Another tricky thing is how to dispatch incoming OSC bundles relative to a sample clock. You can use a time DLL filter to compensate for drift - as scsynth is currently doing -, but you somehow have to tell the OSC receiver to use the appropriate clock source. This is largely a matter of API design. E.g. OSCFunc could have an (optional) clock argument.


Generally, much of SuperCollider’s complexity wouldn’t exist if a client could only ever control a single server… In that case, the whole client scheduler could simply be driven - asynchronously(!) - by the audio callback.

Yes, I think so too. As a preparation, I performed the following test:

After having deactivated the periodic calls to syncOSCOffsetWithTimeOfDay in both the language and the server (two lines of code commented) and using the sample clock as time basis in the server (two lines of code replaced), I could run 15 minutes of sample accurate synthesis without a single glitch. It seems that the default server latency of 200 ms allows for the drift accumulating over such a limited time span.

I assume that a simple OSC message from the server every few seconds would be enough to continuously adjust the language time basis such that the two don’t drift too far apart - similar to what SC unsuccessfully tries in keeping the OSC time of server and language aligned.

I think a fundamental question is, should we

a) have a dedicated SampleClock (+ SampleTempoClock ?) that is driven by the server
b) let the entire language scheduler be driven by the server

I tend towards b) because we wouldn’t need to introduce new objects. Instead, both SystemClock and TempoClock would work on the logical sample time. The only thing that is needed is a switch in ServerOptions.

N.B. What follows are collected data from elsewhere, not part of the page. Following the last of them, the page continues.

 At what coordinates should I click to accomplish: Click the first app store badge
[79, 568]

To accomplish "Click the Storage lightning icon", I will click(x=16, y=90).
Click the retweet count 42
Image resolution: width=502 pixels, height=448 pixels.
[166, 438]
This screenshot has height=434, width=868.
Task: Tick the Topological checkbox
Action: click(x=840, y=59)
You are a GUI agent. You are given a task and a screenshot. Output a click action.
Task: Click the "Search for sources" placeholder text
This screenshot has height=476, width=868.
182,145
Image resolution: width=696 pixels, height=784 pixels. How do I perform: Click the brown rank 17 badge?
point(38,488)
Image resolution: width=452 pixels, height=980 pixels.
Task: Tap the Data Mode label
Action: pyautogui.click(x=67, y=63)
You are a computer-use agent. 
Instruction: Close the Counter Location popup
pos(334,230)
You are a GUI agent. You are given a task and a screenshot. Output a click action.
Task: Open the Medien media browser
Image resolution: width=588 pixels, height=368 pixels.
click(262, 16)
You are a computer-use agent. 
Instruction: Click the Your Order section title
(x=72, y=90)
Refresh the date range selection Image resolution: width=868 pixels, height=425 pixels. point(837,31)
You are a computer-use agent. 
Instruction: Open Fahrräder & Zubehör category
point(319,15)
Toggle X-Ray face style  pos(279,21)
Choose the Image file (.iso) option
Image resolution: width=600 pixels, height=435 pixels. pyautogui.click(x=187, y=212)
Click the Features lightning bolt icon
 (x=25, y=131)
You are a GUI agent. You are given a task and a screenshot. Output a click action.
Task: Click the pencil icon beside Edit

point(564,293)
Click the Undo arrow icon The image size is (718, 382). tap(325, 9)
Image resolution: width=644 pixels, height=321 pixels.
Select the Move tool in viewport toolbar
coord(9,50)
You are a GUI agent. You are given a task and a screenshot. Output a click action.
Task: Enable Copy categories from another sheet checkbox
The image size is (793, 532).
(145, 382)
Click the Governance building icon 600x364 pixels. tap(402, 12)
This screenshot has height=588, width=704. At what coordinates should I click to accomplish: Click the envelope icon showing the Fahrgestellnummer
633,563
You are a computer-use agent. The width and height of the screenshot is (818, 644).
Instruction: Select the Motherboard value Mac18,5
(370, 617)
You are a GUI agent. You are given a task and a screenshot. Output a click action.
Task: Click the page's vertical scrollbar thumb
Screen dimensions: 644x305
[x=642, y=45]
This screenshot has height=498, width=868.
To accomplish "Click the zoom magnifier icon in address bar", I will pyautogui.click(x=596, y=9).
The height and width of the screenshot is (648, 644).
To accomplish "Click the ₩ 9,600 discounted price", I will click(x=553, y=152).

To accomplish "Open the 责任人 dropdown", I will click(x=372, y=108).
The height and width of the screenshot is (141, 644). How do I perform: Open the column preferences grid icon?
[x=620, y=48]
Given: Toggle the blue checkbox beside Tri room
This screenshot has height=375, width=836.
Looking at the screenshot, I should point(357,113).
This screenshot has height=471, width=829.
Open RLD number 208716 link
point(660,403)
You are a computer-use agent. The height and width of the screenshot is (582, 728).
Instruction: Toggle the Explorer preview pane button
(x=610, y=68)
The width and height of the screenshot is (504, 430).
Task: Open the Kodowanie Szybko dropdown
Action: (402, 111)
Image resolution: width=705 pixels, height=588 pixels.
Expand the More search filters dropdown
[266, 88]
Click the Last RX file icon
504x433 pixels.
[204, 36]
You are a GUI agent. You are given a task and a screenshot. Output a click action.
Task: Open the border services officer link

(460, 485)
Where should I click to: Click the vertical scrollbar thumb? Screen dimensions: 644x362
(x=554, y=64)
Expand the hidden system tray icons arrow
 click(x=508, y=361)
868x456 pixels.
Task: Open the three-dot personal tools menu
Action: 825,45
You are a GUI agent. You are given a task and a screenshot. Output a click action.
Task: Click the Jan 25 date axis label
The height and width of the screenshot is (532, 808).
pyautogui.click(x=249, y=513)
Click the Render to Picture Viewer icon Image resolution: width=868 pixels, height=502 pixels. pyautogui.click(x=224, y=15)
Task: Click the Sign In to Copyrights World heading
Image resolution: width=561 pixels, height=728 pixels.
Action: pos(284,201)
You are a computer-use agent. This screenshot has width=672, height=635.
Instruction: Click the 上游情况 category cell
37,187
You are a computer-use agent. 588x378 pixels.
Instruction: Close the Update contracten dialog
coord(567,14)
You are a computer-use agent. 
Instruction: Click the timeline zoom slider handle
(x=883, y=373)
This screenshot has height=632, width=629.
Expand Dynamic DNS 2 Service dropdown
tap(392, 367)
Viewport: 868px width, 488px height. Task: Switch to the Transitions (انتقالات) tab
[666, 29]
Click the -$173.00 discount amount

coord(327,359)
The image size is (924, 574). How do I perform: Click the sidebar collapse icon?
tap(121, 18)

One downside of b) is that you can’t control more than one Server at the time. To me that would be a reasonable tradeoff, but other people might think differently.


assume that a simple OSC message from the server every few seconds would be enough to continuously adjust the language time basis such that the two don’t drift too far apart

If the client is driven by the server, there is no need for synchronization at all: the language time base would be exactly the same as the server time base. Server scheduling would be 100% deterministic and sub-sample-accurate.

You would only need to synchronize when you interact with systems that are based on wall clock time. One example is sending/receiving timestamped OSC bundles to/from other programs. However, I think this could be handled transparently, i.e. the sample time <==> NTP time conversion can happen under the hood. Right now, I can’t think of anything else…

Are you saying this would be an option or the default? I always run 5 servers, so this would be very bad for me if it were the only way.

Sam

Are you saying this would be an option or the default?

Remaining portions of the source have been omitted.